The community kitchen in Rotherhithe has distributed a large number of cooked meals weekly for two years to elderly residents and needy locals in southeast London. Yet, their operations have been thrown into disarray by the news that they will not have cars and vans on New Year’s Day.
The group had relied on Zipcar, the car-sharing company that customers to access its fleet of vehicles from the street. It sent shockwaves through the capital when it declared it would cease its UK business from 1 January.
It will mean many volunteers will be unable to collect food from the Felix Project, which gathers surplus food from supermarkets, cafes and restaurants. Obvious alternatives are further away, more expensive, or do not offer the same convenient access.
“The impact will be massively,” stated Vimal Pandya, the project's founder. “Personally me and my team are worried about the logistical challenge we will face. A lot of people like ours will face difficulties.”
“Knowing the reality, they are all worried and thinking: ‘How will we continue?’”
The community kitchen’s drivers are part of more than half a million people in London who were car club members, who could be left without easy use to vehicles, without the hassle and cost of ownership. The vast majority of those members were probably with Zipcar, which had a near-monopoly position in the city.
The planned closure, subject to consultation with employees, is a serious setback to the vision that car sharing in cities could cut the need for private vehicle ownership. However, some analysts have noted that Zipcar’s exit need not spell the end for the concept in Britain.
Shared vehicle use is valued by many urbanists and green advocates as a way of reducing the problems linked to vehicle ownership. Most cars sit as two-tonne dead weights on the side of the road for 95% of the time, using up space. They also involve large carbon emissions to produce, and people without a vehicle tend to walk, cycle and take public transport more. That helps urban areas – reducing congestion and pollution – and improves people’s health through increased activity.
The company started in 2000 before its acquisition by the US car rental group Avis Budget in 2013. Zipcar’s UK revenues barely registered compared with its owner's overall annual revenue, and a deficit that reached £11.7m in 2024 gave no reason to continue.
Avis Budget has said the closure is part of a “wider restructuring across our international business, where we are taking deliberate steps to simplify processes, enhance profitability”.

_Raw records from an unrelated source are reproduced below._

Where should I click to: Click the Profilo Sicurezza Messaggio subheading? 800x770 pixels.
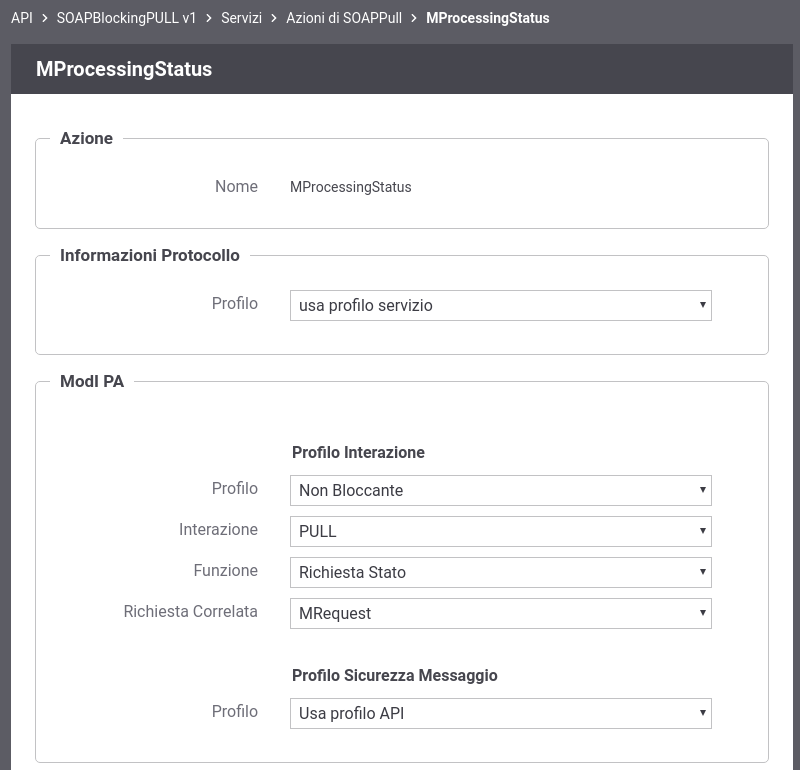coord(394,675)
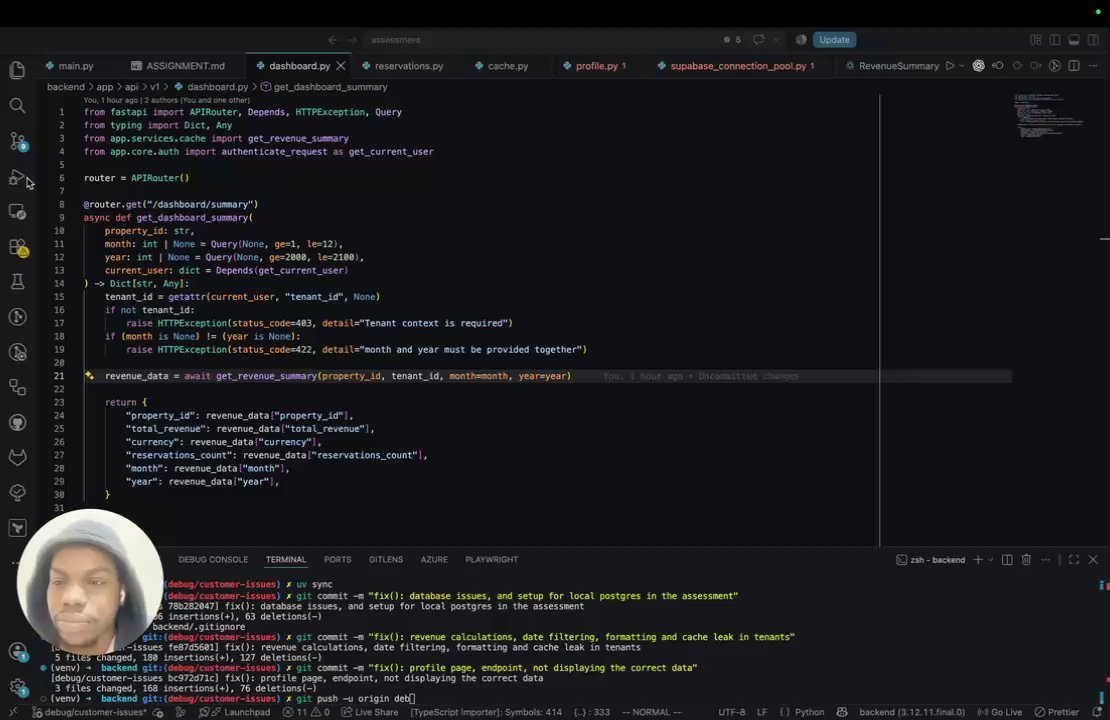Viewport: 1110px width, 720px height.
Task: Open the Extensions view
Action: tap(18, 247)
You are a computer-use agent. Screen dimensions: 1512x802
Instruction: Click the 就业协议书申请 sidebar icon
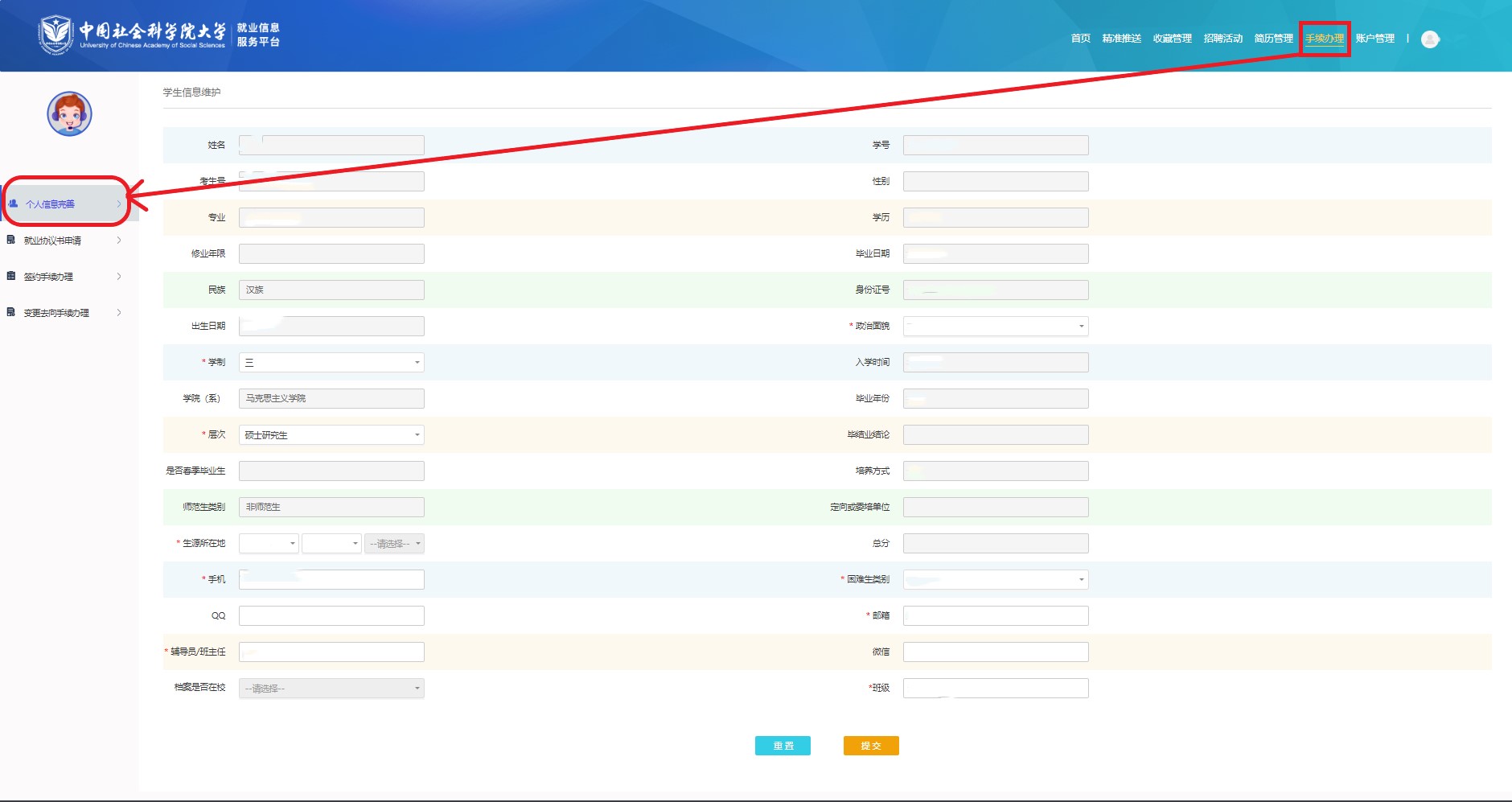coord(11,240)
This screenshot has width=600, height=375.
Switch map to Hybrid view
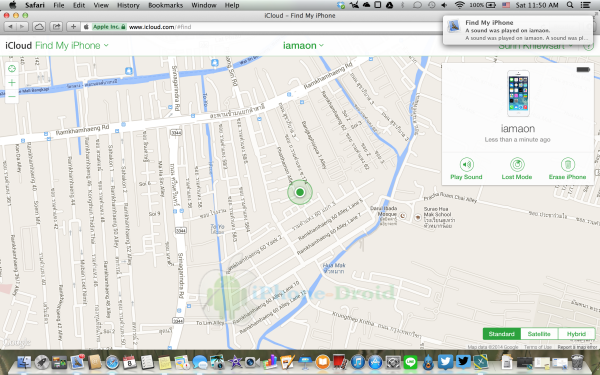576,334
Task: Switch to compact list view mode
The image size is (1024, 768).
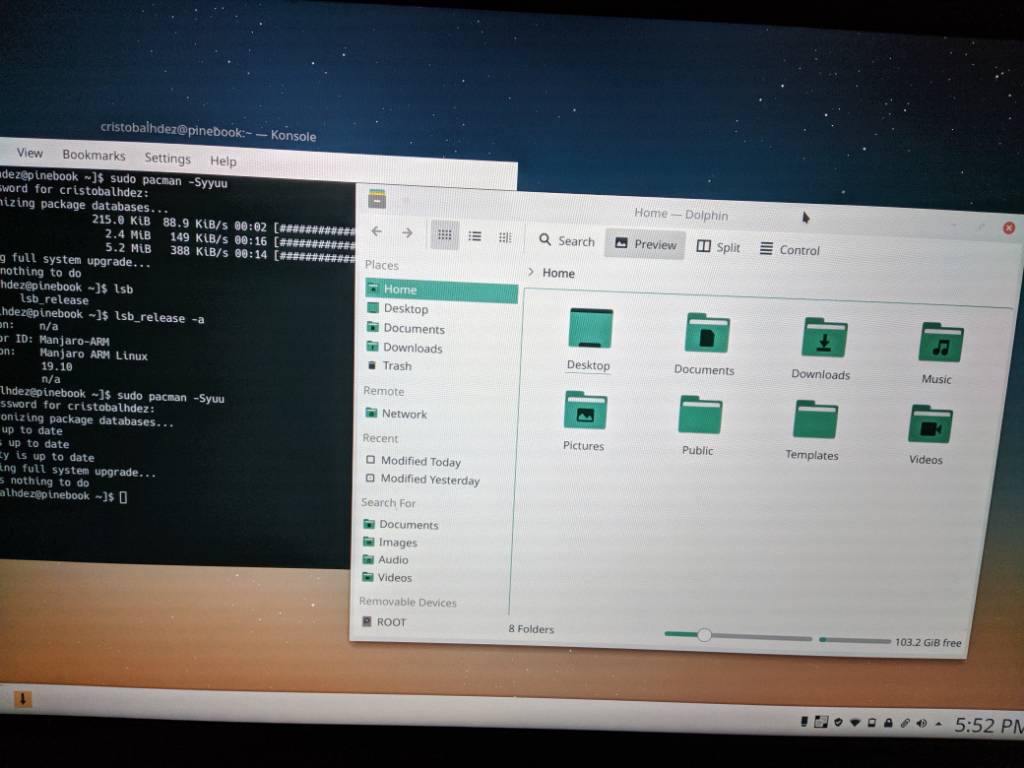Action: coord(475,236)
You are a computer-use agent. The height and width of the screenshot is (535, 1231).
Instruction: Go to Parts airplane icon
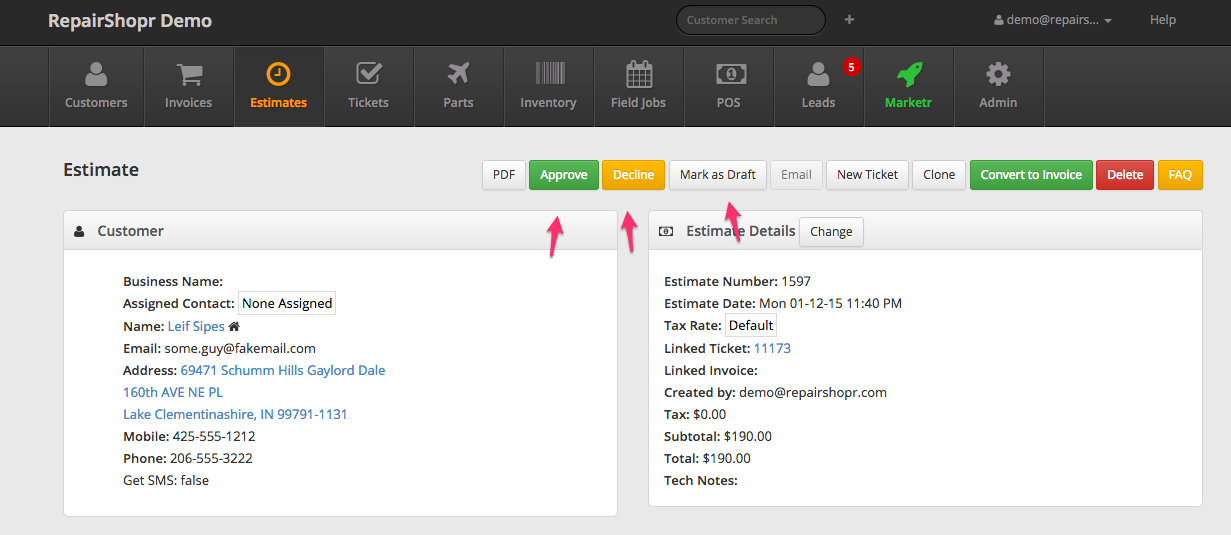pyautogui.click(x=458, y=74)
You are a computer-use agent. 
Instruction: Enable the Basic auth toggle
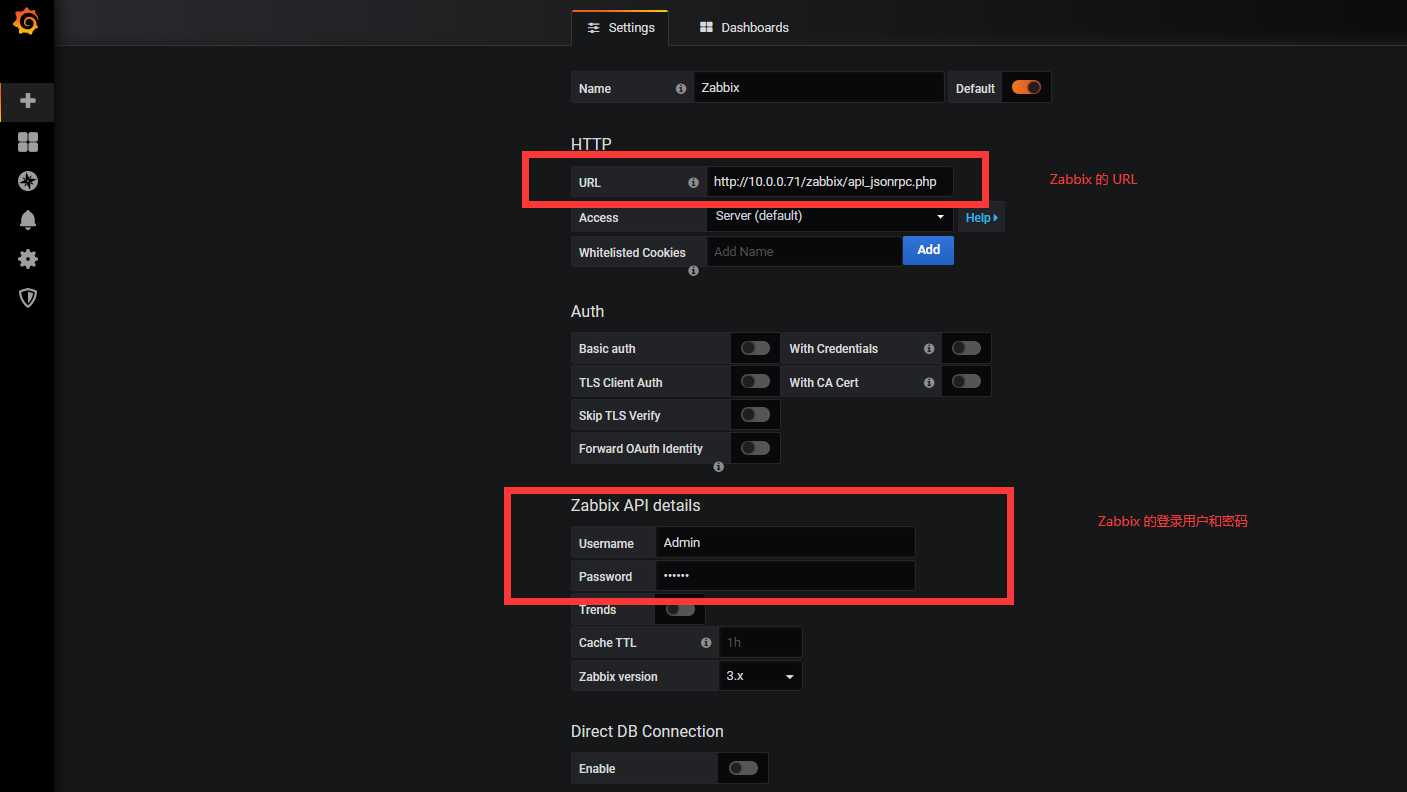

Its latest financial reports noted revenues had fallen as drivers took less frequent, shorter trips. “This trend reflect the continuing effect of the economic squeeze, which continues to suppress demand for non-essential services,” it said.
Yet, industry observers noted that London has specific problems that made it much harder for the company and its rivals to succeed.
“We should literally be charged one-twentieth of a resident’s permit,” said Robert Schopen of Co Wheels. “We’re taking cars off the street. We introduce cleaner models in their place.”
Nations in Europe offer models for London to follow. Germany introduced national car-sharing legislation in 2017, providing a nationwide framework for parking, support and exemptions. Now, the country has several shared cars per 10,000 people, while France has 2.1 and Belgium has 6.3. The UK trails at 0.7.
“What we see is that shared mobility around the world, especially in Europe, is growing,” commented Bharath Devanathan of Invers.
Devanathan said authorities should start to treat car sharing as a form of public transport, and link it with train and bus stations. He added that one unnamed client was already seriously considering entering the London market: “Operators will fill this gap.”
The company’s competitors can roughly be divided into two camps:
One company, a US-headquartered peer-to-peer platform, is already weighing up the UK gap. Rory Brimmer, its UK head, said there was a “significant chance” to win more users. “A space exists that is going to need to be filled, because London still needs to move,” Brimmer said.
However, it could take a while for other players to establish themselves. In the meantime, more people may choose to buy cars, and many across London will be without a convenient option.
For the volunteers in Rotherhithe, the next month will be a rush to find a solution. The delivery problem caused by Zipcar’s exit underscores the broader impact of its departure on vital services and the future of shared mobility in the UK.